• [WRITTEN PROBLEM 1]: Translate this sentence from the text about James Watson Webb into Spanish: "General James Watson Webb (February 8, 1802 – June 7, 1884) was an American diplomat, newspaper publisher and a New York politician in the Whig and Republican parties."
• [WRITTEN PROBLEM 2]: Continue the text about James Watson Webb from where it stops.

• [TEXT TO READ]:
=-=-=
United States Minister to Brazil
- In office October 21, 1861 – May 26, 1869
- President: Abraham Lincoln Andrew Johnson Ulysses S. Grant
- Preceded by: Richard K. Meade
- Succeeded by: Henry T. Blow

United States Chargé d'Affaires to Austria
- In office February 6, 1850 – May 8, 1850
- President: Zachary Taylor
- Preceded by: William H. Stiles
- Succeeded by: Charles J. McCurdy

Personal details
- Born: February 8, 1802 Claverack, New York, U.S.
- Died: June 7, 1884 (aged 82) New York City, New York, U.S.
- Party: Whig; Republican
- Spouses: ; Helen Lispenard Stewart ​ ​(m. 1823; died 1848)​ ; Laura Virginia Cram ​(m. 1849)​
- Children: 13, including Alexander, William, Walter
- Parent(s): Samuel Blachley Webb Catherine Louisa Hogeboom
- Occupation: Diplomat, newspaper publisher

= James Watson Webb =

American politician (1802–1884)

General James Watson Webb (February 8, 1802 – June 7, 1884) was an American diplomat, newspaper publisher and a New York politician in the Whig and Republican parties.
=-=-=
• [SUPPLIED INFORMATION]:
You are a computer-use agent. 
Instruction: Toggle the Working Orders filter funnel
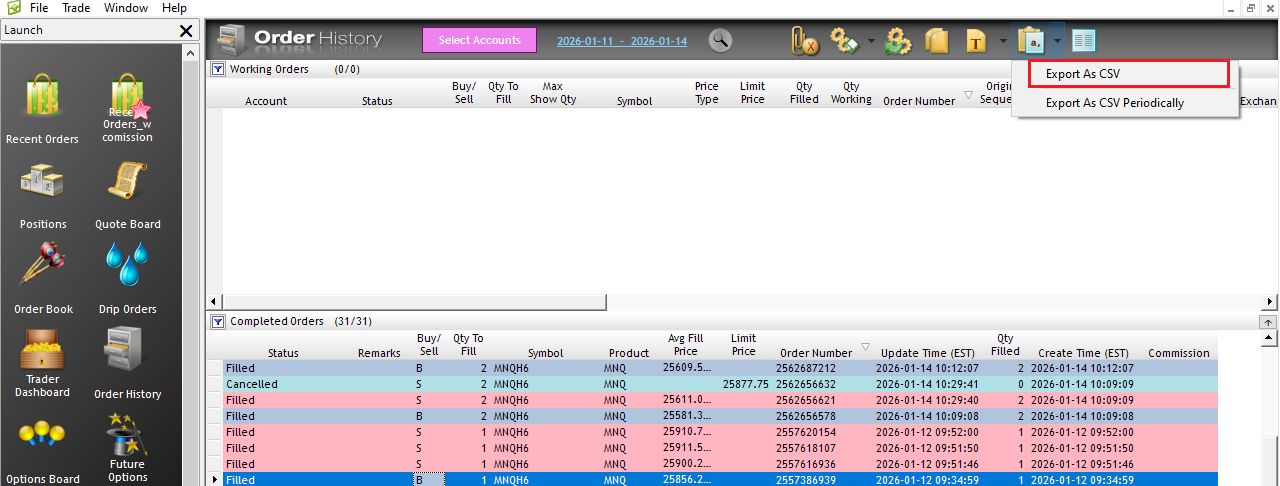[218, 70]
=-=-=
• [OUTPUT 1]: El general James Watson Webb (8 de febrero de 1802 – 7 de junio de 1884) fue un diplomático estadounidense, editor de periódicos y político neoyorquino de los partidos whig y republicano.

• [OUTPUT 2]:
==Early life==
Webb was born in Claverack, New York to Catherine Louisa (née Hogeboom) Webb (1765–1805) and Gen. Samuel Blachley Webb (1753–1807), a Revolutionary officer of distinction. At age 12, he moved to Cooperstown, New York to live with his brother-in-law and guardian, Judge George Morrell.

He entered the United States Army in August 1819, advanced to the grade of first lieutenant in 1823, and in the following year became assistant commissary of subsistence.

==Career==
In September 1820, a party led by Lewis Cass, governor of the Michigan Territory, on its return from the exploration of the source waters of the Mississippi River, encountered Webb and a small group of soldiers at the mouth of the Black River in what is now Port Huron, Michigan. H.R. Schoolcraft, historian of the trip, said Webb and his men were returning to Fort Gratiot, a frontier outpost, with a boat full of freshly harvested watermelon.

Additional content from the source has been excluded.